# 2 male bettas?



## monty98 (Aug 3, 2011)

so i got a male betta last month and had him in a 1 gallon tank, now i just got my 20gallon tank set up and bought another betta. the label said female (i know not to 2 males in the same tank) so here is my problem, i put the both in the 20 gallon and they seemed to be aggresive with each other. they where both puffing out there gills and it was looking like they were trying not to let the other one go up for air and jetting at each other. is it possible that i have two males or is this just what they do? also what kind of fish can i put in with them? i have a picasimus fish in there also. thanks for your help anyone!!!!!


----------



## WildForFish (Aug 5, 2008)

except for a female sorority tank, you normally wouldn't keep two Bettas together unless breeding.

is it a planted tank?


----------



## hXcChic22 (Dec 26, 2009)

Bettas of opposite sexes should always be kept apart unless they are breeding. Males and females will fight if they're not ready to spawn. 
Females may be kept together in a "sorority", but usually, putting a female and male together with no protection from each other is a bad idea.


----------



## monty98 (Aug 3, 2011)

well thats just no good, ok then looks like that other betta is going back to the pet store. but yes, i did put a few plants in there bt there the fake ones. are real ones better? what other fish can i put in the tank? thanks agaiin


----------



## elitesrock (May 4, 2011)

I know for sure tetras are what other members might say could be okay but they are fin nippers. I know you can have shrimp in there but expect them to be dead. I have seen eels and loaches with them but that's because they are both burrowers and hide most of them. I think you're better putting the betta in the 1.5 because there are so many nice things you can have in a 20.


----------



## P.senegalus (Aug 18, 2011)

I've had killifish live peacefully with a male betta I had, along with some corys.


----------



## WildForFish (Aug 5, 2008)

Not all tetras are fin nippers.

I have kept several Tetras, Red Eyes, Black Neon, Glowlights & Blood Fins with a male betta. (short finned types)

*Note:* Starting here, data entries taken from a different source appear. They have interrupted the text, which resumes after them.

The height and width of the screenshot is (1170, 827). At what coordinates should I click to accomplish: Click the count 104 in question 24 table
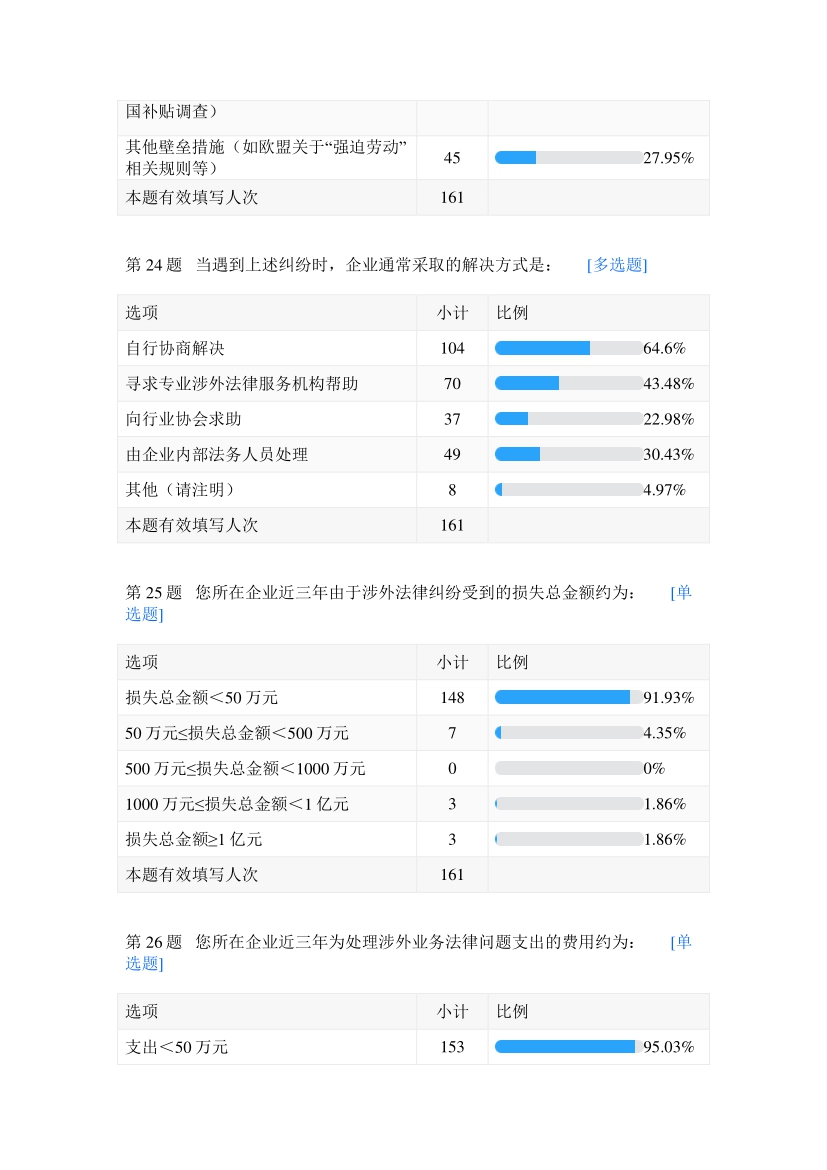[x=452, y=348]
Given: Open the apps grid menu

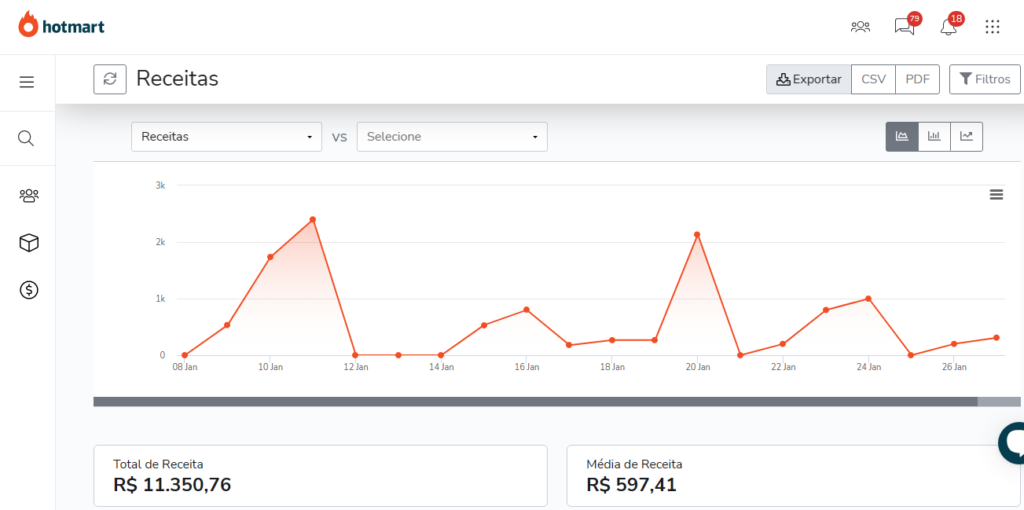Looking at the screenshot, I should click(992, 27).
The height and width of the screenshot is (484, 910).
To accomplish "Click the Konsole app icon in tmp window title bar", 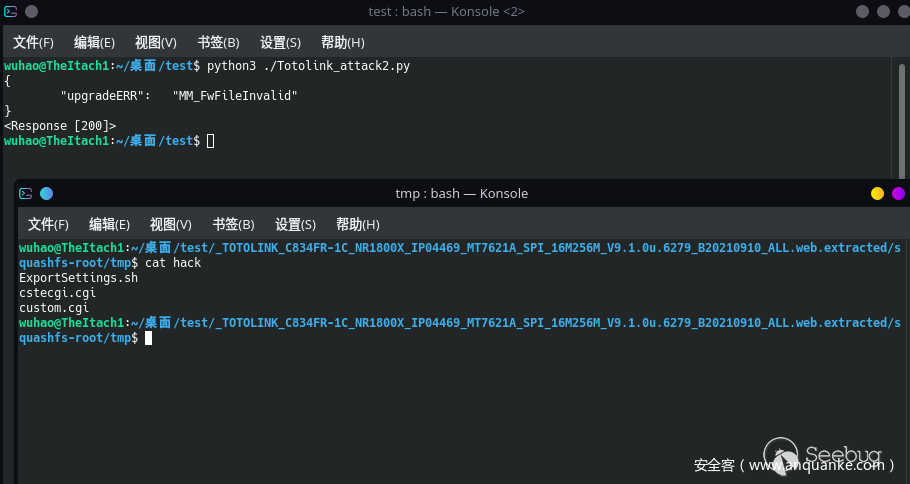I will pos(26,194).
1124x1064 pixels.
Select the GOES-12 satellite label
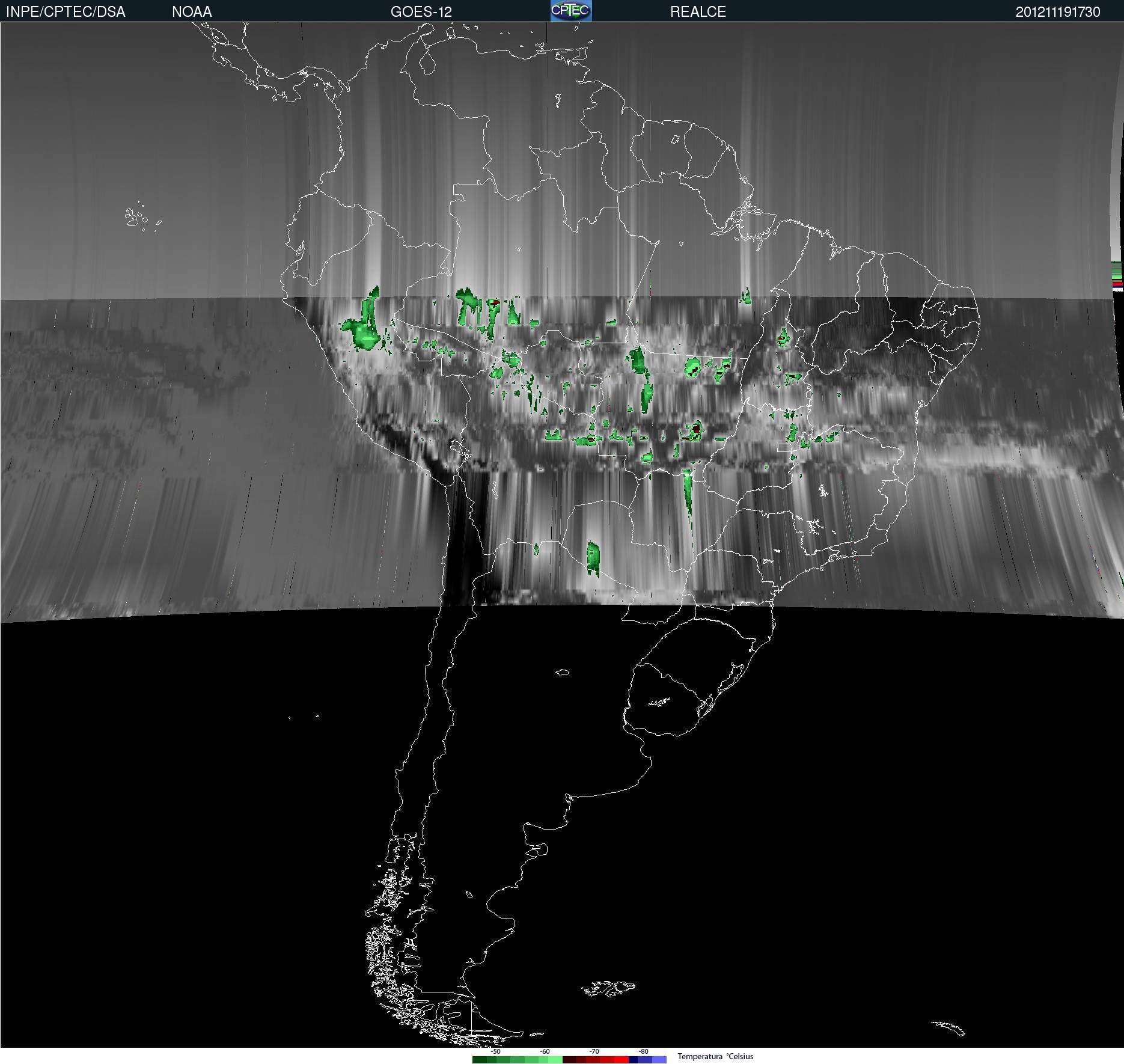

Tetras with bright coloring & flowing fins are not a good idea as the Betta will attack them.

In a well planted tank, in my experience, they will do fine.

Wild


----------



## Betta man (Mar 25, 2011)

If you have a divider, it will work. I would think that it would be good for a betta to see another betta and start flaring cause it's mind stimulation and bettas with mind stimulation were proven to live longer.


----------



## WildForFish (Aug 5, 2008)

***If you have a divider, it will work. I would think that it would be good 
for a betta to see another betta and start flaring cause it's mind stimulation and bettas with mind stimulation were proven to live longer.***


IF in a large enough tank, you can use a divider, it is best if the divider is covered with some type of moss or bordered thickly with plants. 

Exposing two male Bettas for long periods of time will stress them greatly and will cause blown fins!

Wild


----------



## dracothebichir (Aug 13, 2011)

put one of the bettas in the twenty and get, a ghost catfish five blood fin tetras and seven ghost shrimp


----------



## monty98 (Aug 3, 2011)

i think im just going to put the male back in the one gallon and put females in the 20 gallon. how many can i put together?


----------



## Toshogu (Apr 24, 2009)

It all comes down to the size of tank and amount of foliage/cover. I have successfully kept a 80 gallon tank with 2 male bettas & 3 female bettas. Kept the flow low made sure there was 3-4 visual breaks from one side of the tank to the other. Basically planted the rear of the tank with tall plants with a couple different plants planted toward the front to make a "cove" or visual break. Had a couple nice sized pieces of drift wood put in. Yes they would play grab ass and pester each other, but because of size of tank and amount of cover they would generally stay in their own spots and leave each other alone.


----------